Every developer who has created a plugin has already created a Symfony bundle. All Shopware plugins are extending from a Shopware bundle class which extends from the Symfony bundle. You might now ask yourself: when plugins are bundles, why did you write this blog post? First, let’s list the differences of a plugin and the two types of bundles:

FeaturePluginShopware BundleSymfony Bundle
modifying Shopware✔️✔️✔️
can have migrations✔️✔️
can be a theme✔️✔️
can modify admin / storefront with js/css✔️✔️
can be installed, uninstalled (lifecyle)✔️
can be managed by the shop owner in administration✔️

The benefits of working with a Bundle

Having less features is sometimes better. As an agency, you don’t want the shop owner to manage your custom built extensions. The lifecycle of plugins is intended mostly for store distribution and often irrelevant in a custom built environment. When you make changes to a project, you want your code to be active always, regardless of the state of the shop. This makes Shopware updates smoother as well, as the upgrade process runs without plugins your code will still run. This solves theme compile issues during update process, e.g. The loading order of the bundles can be fix configured in the config/bundles.php file to fix bundle dependency issues. Also you could store the entire code in the template of the Shopware 6 project.
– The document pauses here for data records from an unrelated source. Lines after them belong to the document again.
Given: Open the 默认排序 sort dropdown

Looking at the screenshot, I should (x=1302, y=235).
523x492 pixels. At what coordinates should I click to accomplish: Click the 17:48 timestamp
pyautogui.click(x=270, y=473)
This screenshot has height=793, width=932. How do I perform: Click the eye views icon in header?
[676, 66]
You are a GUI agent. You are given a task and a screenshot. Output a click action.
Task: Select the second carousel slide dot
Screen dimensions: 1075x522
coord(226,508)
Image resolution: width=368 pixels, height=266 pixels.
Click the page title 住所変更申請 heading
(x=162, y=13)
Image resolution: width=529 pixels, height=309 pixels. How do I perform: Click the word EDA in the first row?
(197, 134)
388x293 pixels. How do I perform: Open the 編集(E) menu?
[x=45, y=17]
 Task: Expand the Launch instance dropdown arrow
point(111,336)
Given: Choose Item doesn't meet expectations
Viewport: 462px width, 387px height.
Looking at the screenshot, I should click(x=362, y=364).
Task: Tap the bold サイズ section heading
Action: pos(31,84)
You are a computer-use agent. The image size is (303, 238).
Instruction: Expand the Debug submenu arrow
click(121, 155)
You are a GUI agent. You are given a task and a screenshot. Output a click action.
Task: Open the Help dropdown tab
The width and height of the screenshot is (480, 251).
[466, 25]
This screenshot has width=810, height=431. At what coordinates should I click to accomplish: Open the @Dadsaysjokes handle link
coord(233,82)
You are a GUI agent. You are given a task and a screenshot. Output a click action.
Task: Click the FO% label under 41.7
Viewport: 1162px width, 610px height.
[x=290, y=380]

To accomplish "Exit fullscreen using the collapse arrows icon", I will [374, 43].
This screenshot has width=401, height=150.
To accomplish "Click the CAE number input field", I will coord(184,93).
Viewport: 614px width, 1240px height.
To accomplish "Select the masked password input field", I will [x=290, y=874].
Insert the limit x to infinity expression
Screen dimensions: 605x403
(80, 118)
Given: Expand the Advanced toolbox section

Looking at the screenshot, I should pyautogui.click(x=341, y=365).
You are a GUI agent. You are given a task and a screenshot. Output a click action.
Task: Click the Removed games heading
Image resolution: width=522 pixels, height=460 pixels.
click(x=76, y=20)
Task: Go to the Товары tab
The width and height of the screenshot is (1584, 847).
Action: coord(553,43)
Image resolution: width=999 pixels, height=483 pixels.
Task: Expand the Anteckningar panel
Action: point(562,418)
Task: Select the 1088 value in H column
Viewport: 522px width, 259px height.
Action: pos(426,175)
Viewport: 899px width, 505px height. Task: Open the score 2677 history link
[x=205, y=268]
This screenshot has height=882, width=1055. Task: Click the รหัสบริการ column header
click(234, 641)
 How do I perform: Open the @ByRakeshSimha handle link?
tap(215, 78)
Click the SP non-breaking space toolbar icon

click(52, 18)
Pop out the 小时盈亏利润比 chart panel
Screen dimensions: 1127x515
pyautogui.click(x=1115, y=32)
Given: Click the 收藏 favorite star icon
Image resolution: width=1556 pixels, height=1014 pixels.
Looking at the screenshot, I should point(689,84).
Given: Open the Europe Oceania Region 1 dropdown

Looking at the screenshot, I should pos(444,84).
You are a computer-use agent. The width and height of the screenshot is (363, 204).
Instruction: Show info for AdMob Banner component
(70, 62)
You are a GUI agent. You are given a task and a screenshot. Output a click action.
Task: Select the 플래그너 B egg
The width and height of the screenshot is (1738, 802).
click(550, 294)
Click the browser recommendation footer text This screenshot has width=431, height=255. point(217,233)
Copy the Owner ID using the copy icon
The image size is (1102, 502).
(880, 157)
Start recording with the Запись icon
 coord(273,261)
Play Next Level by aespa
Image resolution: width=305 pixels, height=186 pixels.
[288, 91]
What’s about tasks that usually happen during install / update?

If your bundle extends from Shopware bundle, your bundle will automatically register itself to the migration system. So you can write migrations as usual and run them in the CLI using the database:migrate command. Shopware also keeps track of extending the Administration etc. For tasks like creating entities, you could implement an simple command, which does it for you. It’s also easier to test a command instead a entire plugin lifecycle.

Bundle as a Theme?

A bundle can be also a theme in Shopware. You just need to implement the ThemeInterface like here and run theme:refresh in the console later.

How does the Bundle integrate itself?

The bundle can be integrated like usual in Symfony, in the config/packages.php file. You could integrate your Bundle code into the src folder of the Shopware 6 production template and register a new namespace in the project composer.json

One Bundle per project or multiple ones?

I personally recommend creating one bundle for the entire project and splitting it by core components like Checkout, Framework and Content. The theme even should be inside this bundle to reduce the headache regarding decorator priorities in the DI, or order of templates. You should do what fits best to your development workflow and talk with your team.

In what cases should I prefer plugins?

  • In case you want to offer it in the Shopware store
  • In case you need to toggle your plugin during runtime, without a new deployment
  • In case you need the config.xml plugin configuration feature.
    • A alternative way is to use Symfony configuration or create a own admin module with sw-config which can render also a config.xml

Conclusion

We used this pattern last year on the Shopware Downtown project and it was a neat way to extend Shopware 6. It made the deployment a lot easier for us, as we didn’t have to think about plugin installation or update stuff. The new devs didn’t have to install or activate plugins. Our own migrations did run together with the setup process. The code of the project is public, make your own opinon.